ママは言いながら、台所の奥からかけるようにやってきました。

「ううん、この子がリキュールくれたんだよ。これでクリスマスはばっちりだね!」

「そうなの?助かるわ」

 ママはほっとしたかのような顔で男の子を見て言いました。

「それでね、ママお願いがあるんだけど……」

 ロコは男の子とママと両方を見ながら、自信なさげに言いました。

「あら、なぁに?」

「この子も一緒に、今日のクリスマスイブを過ごしたいんだ」

「僕が頼んだんです。今夜、仲間に入れてくれないかって」

 ロコの発言に男の子も付け加えました。

「うちは構わないけれど、お家は大丈夫なの?帰りを待っているんじゃない?」

 ママは少し心配するように男の子を見つめました。けれど、男の子は首を軽く振り悲しそうな顔をして下を向いてしまいました。

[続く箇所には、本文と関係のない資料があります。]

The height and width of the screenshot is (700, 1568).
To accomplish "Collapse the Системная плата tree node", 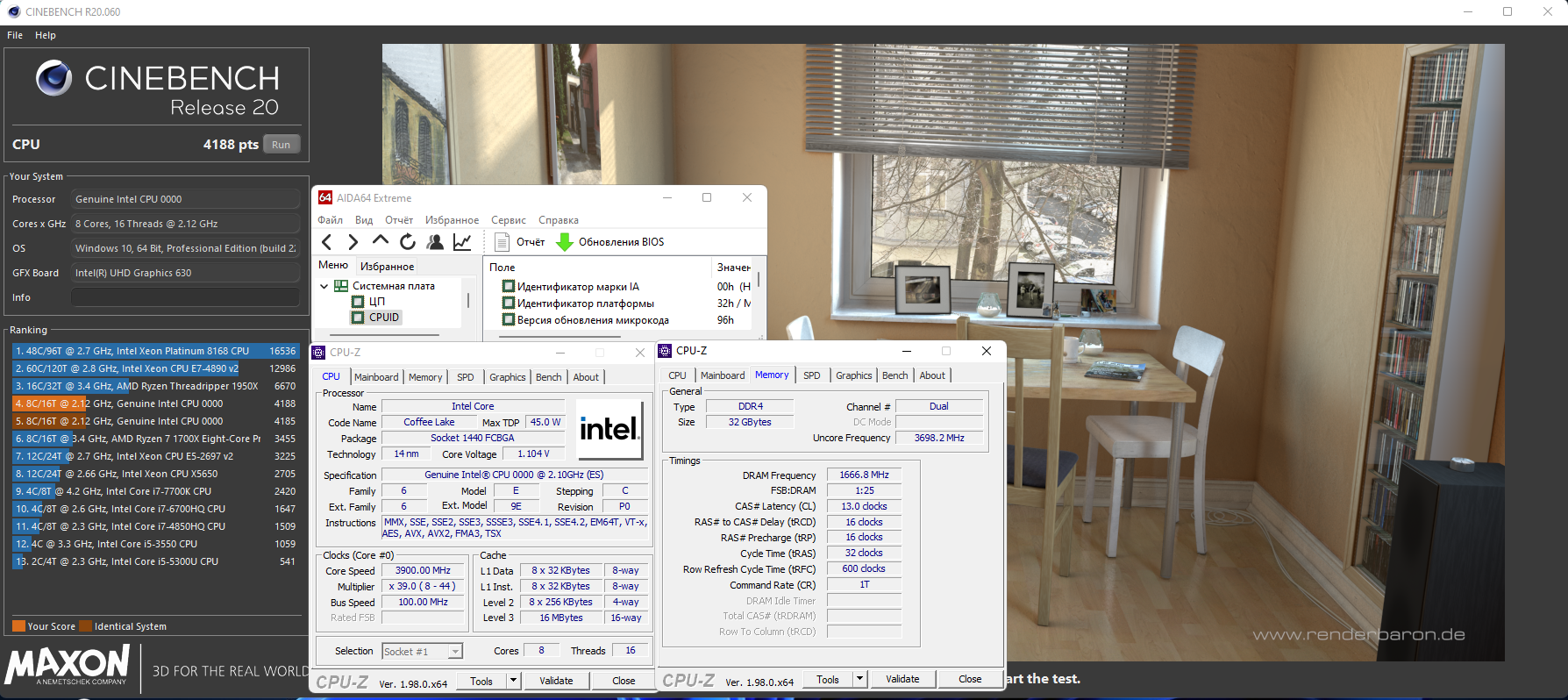I will pos(324,286).
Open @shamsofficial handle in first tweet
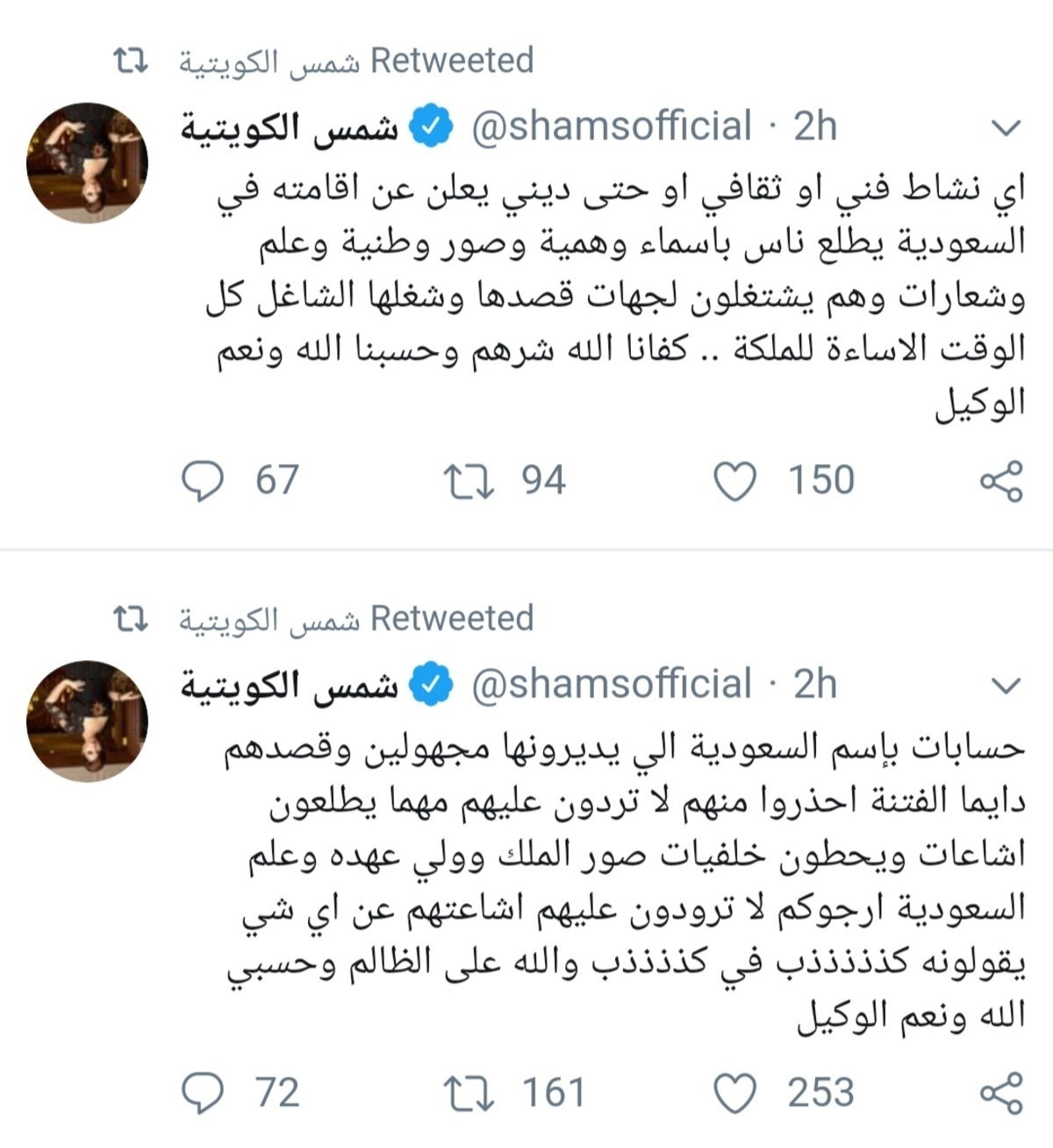The width and height of the screenshot is (1053, 1148). pyautogui.click(x=612, y=126)

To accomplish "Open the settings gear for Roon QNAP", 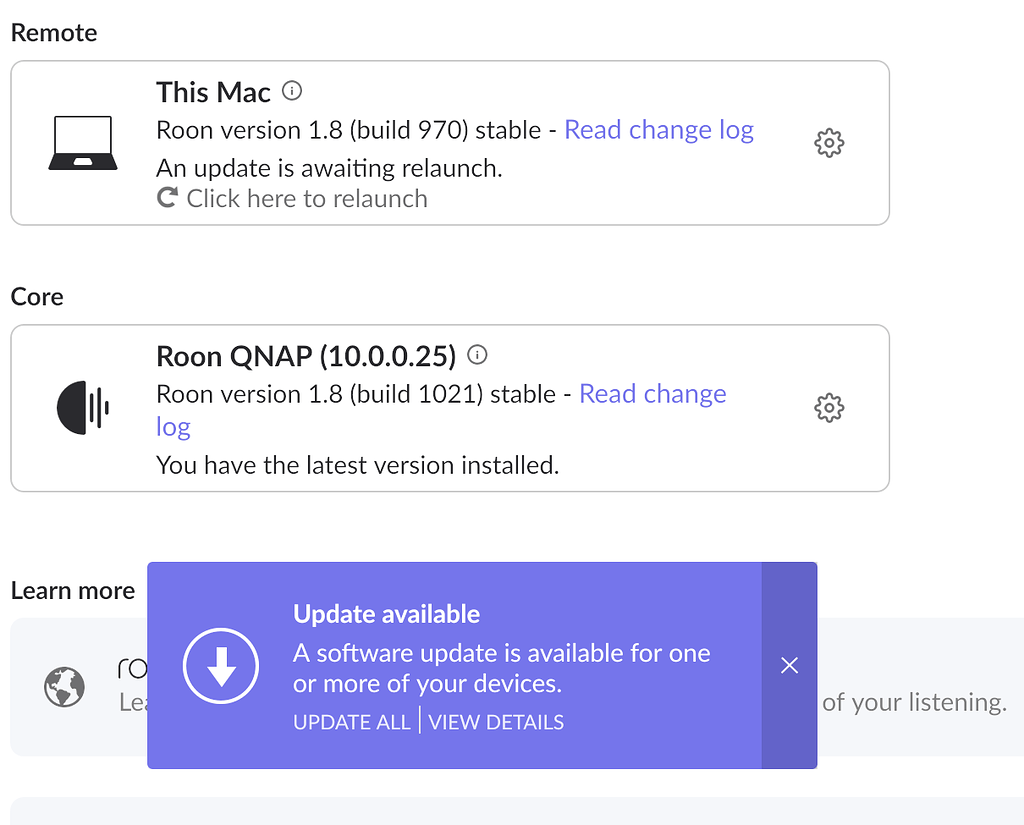I will coord(828,407).
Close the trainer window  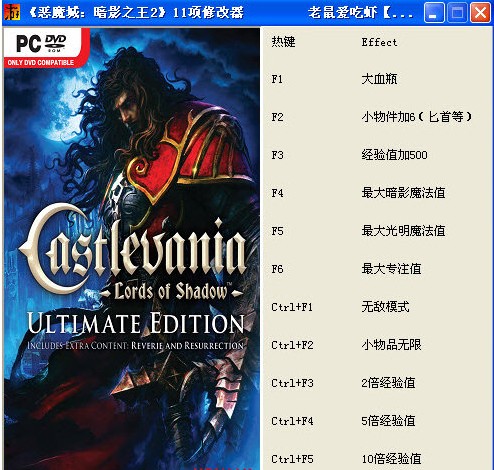[x=480, y=13]
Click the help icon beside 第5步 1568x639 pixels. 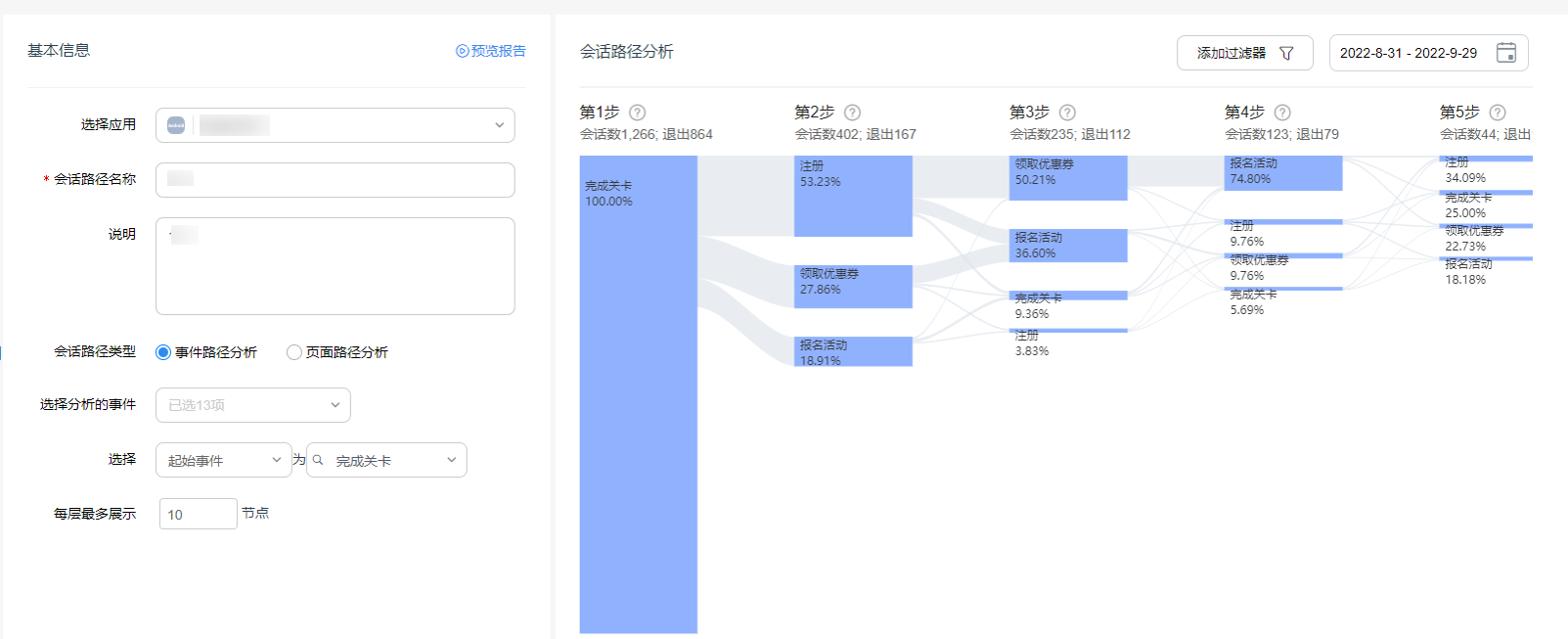pyautogui.click(x=1498, y=113)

「ねぇ、ママお願い。家に帰っても今夜は仕事でだれもいないんだって」

ママはしばらく考えていたけれど、にっこり笑って言いました。

「二人とも、あと一時間でパパが帰ってくるわよ。手伝って!」

 そう言うと、ママはまた台所にせわしなく歩いていってしまいました。

 玄関に立つ少年二人に笑顔を残して。


 ロコと男の子は忙しさでいつもより厳しいママの指示に従って、着々と準備を進めていました。そのかいあってか、無事パパが帰る一時間後には間に合ったのでした。

 ママの腕によりをふるった料理がテーブルいっぱいに並べられました。

 ごちそうを食べながら、一人家族に男の子が増えたみたいで、おしゃべり好きのパパはいつもより楽しそうに会話を弾ませていました。

 その夜、ロコの家からは幸せがこぼれていました。


「ところで、君の家族はなんの仕事をしてるんだい?」

 パパが聞くと、男の子は少し首をかしげて困った顔をしましたが自信を持って答えました。

「子供たちに幸せを届けています」

「素敵だね。まるでサンタクロースだ」

「はい」

 男の子は少し照れるように、頷きました。

「今日、サンタさん来てくれるかなぁ?」

「良い子に寝ていればね、ちゃんと来てくれるわよ」

 そんなやり取りを男の子は嬉しそうに眺めていました。


「今日はありがとう」

 晩餐会の後、二人は広場のクリスマスツリーの前にあるベンチに座っていました。しばらくおしゃべりした後、男の子はロコに笑いかけ言いました。

「僕はクリスマスが、サンタクロースが、こんなにみんなを幸せにさせてるなんて知らなかったんだ。すごく嬉しいよ」

「今年は楽しかった?」

「うん、すごく」男の子は笑顔で大きく頷きました。「これでおじいちゃんと煙突だって上手く上れそうだよ!」

「煙突?まるでサンタさんだね」

 ロコがそう言うと、男の子は軽く笑いました。

「クリスマス、楽しみにしてて」

 男の子は意味ありげな言葉を発すると身をひるがえし、かけていってしまいました。それを眺めていると広場のツリーの電飾で服が紅く見えました。肩から提げた大きな鞄とあいまって、まるで……、

「サンタクロースだ」


 家に帰ると、ママは暖炉の前で編み物をしながらロコを待っていました。

「ロコ、おかえりなさい。ココアいれたのよ」

 ママは暖かいココアに生クリームを載せて、円卓の上に置きました。ロコはかじかむ手でカップを持つと、ゆっくり口に運びました。

「生クリームが雪みたいだぁ。ねぇ、ママ。あの子、サンタさんの子供だったのかなぁ」

「あら、ロコったら随分ロマンチックじゃないの。でも、そうかもしれないわね。なかなか手に入らないイチゴのリキュールだって今まで食べたことないくらい美味しかったし、いつもより、今日のクリスマスパーティは楽しくて幸せだったわ」

「パパすごく楽しそうだったよね」

「そうねぇ」

 ママはうれしそうにほほ笑みました。

「クリスマスに家族が忙しいなんて、おかしいもの。みんな家族で過ごす日なのに。きっと、プレゼントを配るのに忙しいんだ。一度くらい、サンタクロースの家族だってクリスマスに一緒に過ごせたら幸せだろうな。もし、出来るなら、代わりに僕がプレゼントを配るのに」


 ロコはその晩、サンタクロースの子供に手紙を書きました。


 ……イチゴのリキュールありがとう。ママが大絶賛していたよ。いつもよりずっと幸せなクリスマスになったよ。お礼に、ママと一緒に編んだマフラーを送るよ。風邪に気をつけてね。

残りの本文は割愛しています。